African Census

Chair : Prof. Richard Marcoux,   Université Laval, Québec, Canada
Co-Chair : Prof. Jean Francois Kobiane, Université Ouaga 1 Pr Joseph Ki-Zerbo, Burkina Faso

“Only a population census can give accurate and reliable data and information on the population for each geographic level of the African countries. Alternative methods are not feasible and other sources are not available in sub-Sahara Africa, and cannot be anticipated in the near future. The census is the unique source of information for data on specific populations and sub-populations poorly represented in household surveys.” (Dackam, 2003 : 96).

At the end of the 1960s, conscious of the lack of basic information available on the populations living in the vast majority of the newly independent Sub-Saharan countries in Africa, the United Nations Population Fund (UNFPA) set up the African Census Analysis Project (ACAP), which empowered some countries on the African continent to take their first general census. Since the middle of the 70s, some of those countries had already started to gather information on their populations and already did more than 4 or 5 censuses. If we can be satisfied of this newly situation, two important topics need to be address: 1) what could be done to safeguarding this African demographic heritage and 2) how can we promote the use of the rich data produce from those censuses.

**INFORMATION PROVIDED**
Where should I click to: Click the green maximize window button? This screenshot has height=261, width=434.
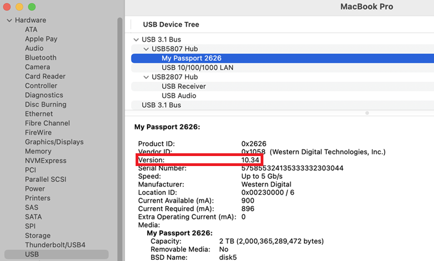[32, 7]
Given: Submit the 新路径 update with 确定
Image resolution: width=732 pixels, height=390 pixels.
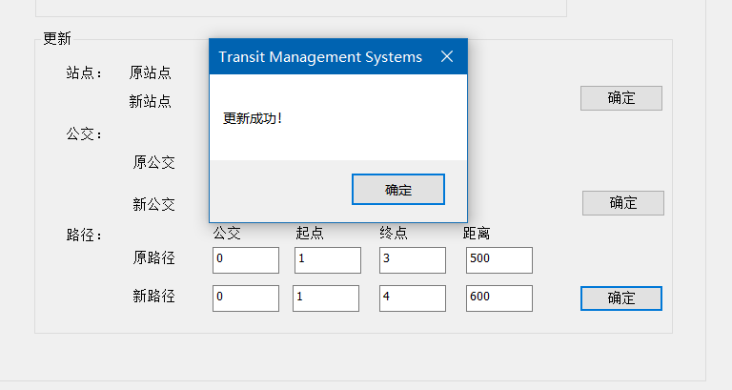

**EXERCISE GOAL**
In the African census passage, which organization set up the African Census Analysis Project (ACAP)? Rely only on the African census passage here, not on the lines.

**ANSWER TO THE TASK**
The United Nations Population Fund (UNFPA).